▶ **Exercise instructions**
Once the line holding "This screenshot has width=541, height=412." is found, output it and all remaining lines of the data exactly, with every picture left out.

▶ **Dataset entries**
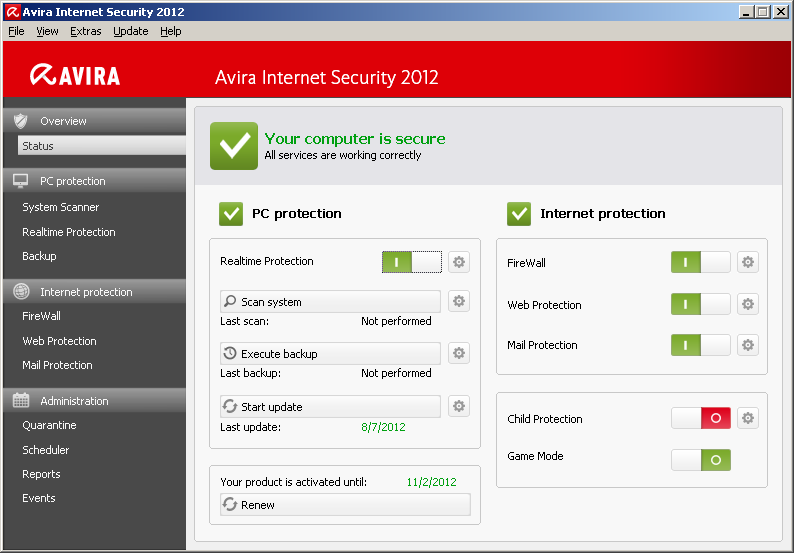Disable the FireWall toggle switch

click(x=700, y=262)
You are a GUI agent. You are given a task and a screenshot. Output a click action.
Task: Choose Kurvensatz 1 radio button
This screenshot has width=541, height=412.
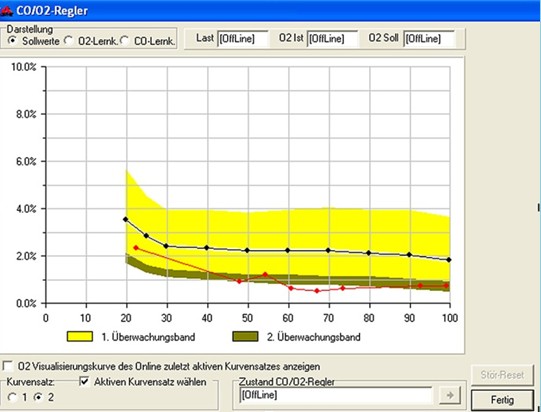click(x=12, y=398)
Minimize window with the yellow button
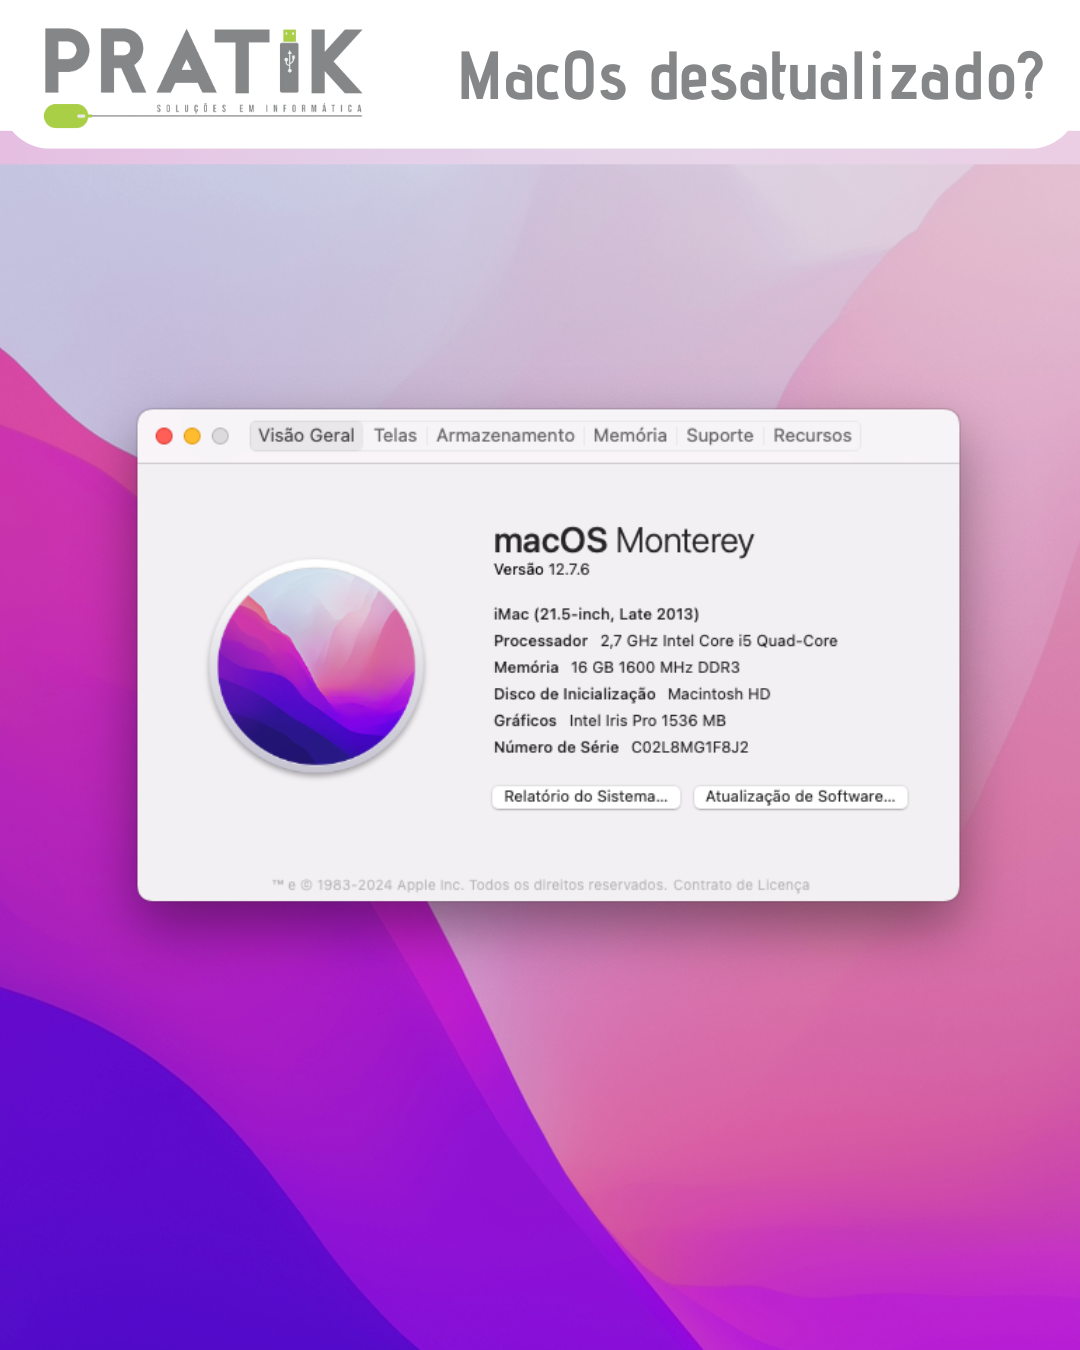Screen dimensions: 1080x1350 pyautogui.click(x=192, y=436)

▶ **Exercise solution**
This screenshot has width=541, height=412.
click(x=12, y=398)
Minimize window with the yellow button
Screen dimensions: 1080x1350 pyautogui.click(x=192, y=436)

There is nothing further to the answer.